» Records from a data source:
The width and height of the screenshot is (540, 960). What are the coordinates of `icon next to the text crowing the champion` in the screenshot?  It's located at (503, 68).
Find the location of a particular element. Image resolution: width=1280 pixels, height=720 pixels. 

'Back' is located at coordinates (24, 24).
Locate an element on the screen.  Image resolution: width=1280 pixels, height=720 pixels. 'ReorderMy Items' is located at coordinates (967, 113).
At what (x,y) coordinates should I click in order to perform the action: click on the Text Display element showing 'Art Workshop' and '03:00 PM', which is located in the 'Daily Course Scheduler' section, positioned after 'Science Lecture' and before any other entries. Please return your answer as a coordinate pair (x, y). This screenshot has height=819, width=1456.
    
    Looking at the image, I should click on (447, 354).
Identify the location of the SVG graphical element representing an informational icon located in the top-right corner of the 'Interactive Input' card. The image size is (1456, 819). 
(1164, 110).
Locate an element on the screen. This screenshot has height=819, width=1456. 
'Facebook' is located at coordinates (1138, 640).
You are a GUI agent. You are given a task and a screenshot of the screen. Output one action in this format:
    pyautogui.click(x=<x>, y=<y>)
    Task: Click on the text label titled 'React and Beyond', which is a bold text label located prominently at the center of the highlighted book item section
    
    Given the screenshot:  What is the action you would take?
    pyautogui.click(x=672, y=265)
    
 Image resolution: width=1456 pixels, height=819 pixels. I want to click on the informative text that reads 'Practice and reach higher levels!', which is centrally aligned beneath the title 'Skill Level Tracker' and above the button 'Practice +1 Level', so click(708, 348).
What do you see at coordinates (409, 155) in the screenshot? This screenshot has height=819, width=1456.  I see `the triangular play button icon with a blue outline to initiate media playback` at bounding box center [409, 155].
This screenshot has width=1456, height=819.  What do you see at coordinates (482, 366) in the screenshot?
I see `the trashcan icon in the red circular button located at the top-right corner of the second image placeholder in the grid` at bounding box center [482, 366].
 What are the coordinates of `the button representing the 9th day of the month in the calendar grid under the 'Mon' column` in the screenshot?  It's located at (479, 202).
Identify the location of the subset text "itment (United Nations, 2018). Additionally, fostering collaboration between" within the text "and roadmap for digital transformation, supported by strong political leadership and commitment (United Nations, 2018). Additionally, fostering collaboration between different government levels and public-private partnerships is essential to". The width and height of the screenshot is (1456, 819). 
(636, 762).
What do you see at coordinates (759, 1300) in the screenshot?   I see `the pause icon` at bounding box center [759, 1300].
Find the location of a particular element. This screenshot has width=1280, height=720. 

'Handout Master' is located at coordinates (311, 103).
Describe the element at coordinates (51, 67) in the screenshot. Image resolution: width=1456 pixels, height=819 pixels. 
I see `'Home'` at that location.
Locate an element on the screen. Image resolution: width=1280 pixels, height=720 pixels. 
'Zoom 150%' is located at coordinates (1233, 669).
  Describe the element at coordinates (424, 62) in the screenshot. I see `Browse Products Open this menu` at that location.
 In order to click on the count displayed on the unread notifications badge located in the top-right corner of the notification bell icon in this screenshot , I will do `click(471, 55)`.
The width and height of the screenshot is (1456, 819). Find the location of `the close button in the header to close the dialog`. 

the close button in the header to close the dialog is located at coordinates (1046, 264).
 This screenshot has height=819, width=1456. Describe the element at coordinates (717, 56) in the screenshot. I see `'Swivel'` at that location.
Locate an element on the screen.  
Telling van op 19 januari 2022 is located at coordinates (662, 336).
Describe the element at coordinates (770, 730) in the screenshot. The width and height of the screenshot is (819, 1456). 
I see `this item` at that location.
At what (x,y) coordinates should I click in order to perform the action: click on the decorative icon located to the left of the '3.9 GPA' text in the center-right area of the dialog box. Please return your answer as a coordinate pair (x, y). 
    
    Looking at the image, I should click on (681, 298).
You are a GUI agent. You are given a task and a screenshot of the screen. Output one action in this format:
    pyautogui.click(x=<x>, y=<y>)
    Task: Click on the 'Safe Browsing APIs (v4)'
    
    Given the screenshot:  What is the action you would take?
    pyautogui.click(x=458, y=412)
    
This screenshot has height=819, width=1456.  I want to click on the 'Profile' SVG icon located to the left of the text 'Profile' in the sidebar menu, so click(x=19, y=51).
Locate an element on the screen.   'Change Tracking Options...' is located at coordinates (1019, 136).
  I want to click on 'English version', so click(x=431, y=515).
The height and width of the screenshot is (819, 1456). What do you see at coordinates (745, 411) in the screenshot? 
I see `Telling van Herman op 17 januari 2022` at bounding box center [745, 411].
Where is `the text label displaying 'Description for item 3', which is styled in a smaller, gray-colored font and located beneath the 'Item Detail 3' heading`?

» EXERCISE DIRECTIONS: Reproduce all of the entries above, substituting "Find an element on the screen" for "Locate an element on the screen" wherever it occurs. Keep everything else identical.

» CORRECT RESPONSE:
The width and height of the screenshot is (540, 960). What are the coordinates of `icon next to the text crowing the champion` in the screenshot?  It's located at (503, 68).
Find the location of a particular element. Image resolution: width=1280 pixels, height=720 pixels. 

'Back' is located at coordinates (24, 24).
Find an element on the screen.  Image resolution: width=1280 pixels, height=720 pixels. 'ReorderMy Items' is located at coordinates (967, 113).
At what (x,y) coordinates should I click in order to perform the action: click on the Text Display element showing 'Art Workshop' and '03:00 PM', which is located in the 'Daily Course Scheduler' section, positioned after 'Science Lecture' and before any other entries. Please return your answer as a coordinate pair (x, y). This screenshot has height=819, width=1456.
    
    Looking at the image, I should click on (447, 354).
Identify the location of the SVG graphical element representing an informational icon located in the top-right corner of the 'Interactive Input' card. The image size is (1456, 819). 
(1164, 110).
Find an element on the screen. This screenshot has height=819, width=1456. 
'Facebook' is located at coordinates (1138, 640).
You are a GUI agent. You are given a task and a screenshot of the screen. Output one action in this format:
    pyautogui.click(x=<x>, y=<y>)
    Task: Click on the text label titled 'React and Beyond', which is a bold text label located prominently at the center of the highlighted book item section
    
    Given the screenshot:  What is the action you would take?
    pyautogui.click(x=672, y=265)
    
 Image resolution: width=1456 pixels, height=819 pixels. I want to click on the informative text that reads 'Practice and reach higher levels!', which is centrally aligned beneath the title 'Skill Level Tracker' and above the button 'Practice +1 Level', so click(708, 348).
What do you see at coordinates (409, 155) in the screenshot? This screenshot has height=819, width=1456.  I see `the triangular play button icon with a blue outline to initiate media playback` at bounding box center [409, 155].
This screenshot has width=1456, height=819.  What do you see at coordinates (482, 366) in the screenshot?
I see `the trashcan icon in the red circular button located at the top-right corner of the second image placeholder in the grid` at bounding box center [482, 366].
 What are the coordinates of `the button representing the 9th day of the month in the calendar grid under the 'Mon' column` in the screenshot?  It's located at (479, 202).
Identify the location of the subset text "itment (United Nations, 2018). Additionally, fostering collaboration between" within the text "and roadmap for digital transformation, supported by strong political leadership and commitment (United Nations, 2018). Additionally, fostering collaboration between different government levels and public-private partnerships is essential to". The width and height of the screenshot is (1456, 819). 
(636, 762).
What do you see at coordinates (759, 1300) in the screenshot?   I see `the pause icon` at bounding box center [759, 1300].
Find the location of a particular element. This screenshot has width=1280, height=720. 

'Handout Master' is located at coordinates (311, 103).
Describe the element at coordinates (51, 67) in the screenshot. Image resolution: width=1456 pixels, height=819 pixels. 
I see `'Home'` at that location.
Find an element on the screen. Image resolution: width=1280 pixels, height=720 pixels. 
'Zoom 150%' is located at coordinates (1233, 669).
  Describe the element at coordinates (424, 62) in the screenshot. I see `Browse Products Open this menu` at that location.
 In order to click on the count displayed on the unread notifications badge located in the top-right corner of the notification bell icon in this screenshot , I will do `click(471, 55)`.
The width and height of the screenshot is (1456, 819). Find the location of `the close button in the header to close the dialog`. 

the close button in the header to close the dialog is located at coordinates (1046, 264).
 This screenshot has height=819, width=1456. Describe the element at coordinates (717, 56) in the screenshot. I see `'Swivel'` at that location.
Find an element on the screen.  
Telling van op 19 januari 2022 is located at coordinates (662, 336).
Describe the element at coordinates (770, 730) in the screenshot. The width and height of the screenshot is (819, 1456). 
I see `this item` at that location.
At what (x,y) coordinates should I click in order to perform the action: click on the decorative icon located to the left of the '3.9 GPA' text in the center-right area of the dialog box. Please return your answer as a coordinate pair (x, y). 
    
    Looking at the image, I should click on (681, 298).
You are a GUI agent. You are given a task and a screenshot of the screen. Output one action in this format:
    pyautogui.click(x=<x>, y=<y>)
    Task: Click on the 'Safe Browsing APIs (v4)'
    
    Given the screenshot:  What is the action you would take?
    pyautogui.click(x=458, y=412)
    
This screenshot has height=819, width=1456.  I want to click on the 'Profile' SVG icon located to the left of the text 'Profile' in the sidebar menu, so click(x=19, y=51).
Find an element on the screen.   'Change Tracking Options...' is located at coordinates (1019, 136).
  I want to click on 'English version', so click(x=431, y=515).
The height and width of the screenshot is (819, 1456). What do you see at coordinates (745, 411) in the screenshot? 
I see `Telling van Herman op 17 januari 2022` at bounding box center [745, 411].
Where is `the text label displaying 'Description for item 3', which is styled in a smaller, gray-colored font and located beneath the 'Item Detail 3' heading`?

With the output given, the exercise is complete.